On Sun, Jun 30, 2024 at 04:54:18PM GMT, Dorjoy Chowdhury wrote:
Hey Stefano,
Apart from my questions in my previous email, I have some others as well.

If the vhost-device-vsock modification to forward packets to
VMADDR_CID_LOCAL is implemented, does the VMADDR_FLAG_TO_HOST need to
be set by any application in the guest? I understand that the flag is
set automatically in the listen path by the driver (ref:
https://patchwork.ozlabs.org/project/netdev/patch/20201204170235.84387-4-andra...@amazon.com/#2594117
), but from the comments in the referenced patch, I am guessing the
applications in the guest that will "connect" (as opposed to listen)
will need to set the flag in the application code? So does the
VMADDR_FLAG_TO_HOST flag need to be set by the applications in the
guest that will "connect" or should it work without it? I am asking
because the nitro-enclave VMs have an "init" which tries to connect to
CID 3 to send a "hello" on boot to let the parent VM know that it
booted expecting a "hello" reply but the init doesn't seem to set the
flag 
https://github.com/aws/aws-nitro-enclaves-sdk-bootstrap/blob/main/init/init.c#L356C1-L361C7

Looking at af_vsock.c code, it looks like that if we don't have any
H2G transports (e.g. vhost-vsock) loaded in the VM (this is loaded for nested VMs, so I guess for nitro-enclave VM this should not be the case), the packets are forwarded to the host in any case.

See https://elixir.bootlin.com/linux/latest/source/net/vmw_vsock/af_vsock.c#L469

.

***

What is expected
Retype the vsock email above from "will need to" to "in any case." without changing any wording or punctuation.

Collected material
***

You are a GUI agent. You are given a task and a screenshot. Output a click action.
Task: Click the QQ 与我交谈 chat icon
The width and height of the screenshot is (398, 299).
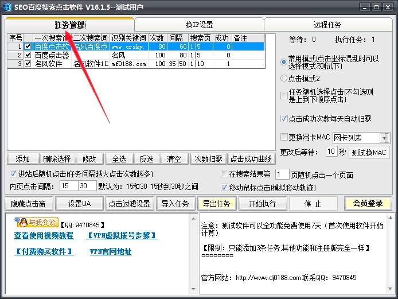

***

Solved exercise
will need to set the flag in the application code? So does the
VMADDR_FLAG_TO_HOST flag need to be set by the applications in the
guest that will "connect" or should it work without it? I am asking
because the nitro-enclave VMs have an "init" which tries to connect to
CID 3 to send a "hello" on boot to let the parent VM know that it
booted expecting a "hello" reply but the init doesn't seem to set the
flag 
https://github.com/aws/aws-nitro-enclaves-sdk-bootstrap/blob/main/init/init.c#L356C1-L361C7

Looking at af_vsock.c code, it looks like that if we don't have any
H2G transports (e.g. vhost-vsock) loaded in the VM (this is loaded for nested VMs, so I guess for nitro-enclave VM this should not be the case), the packets are forwarded to the host in any case.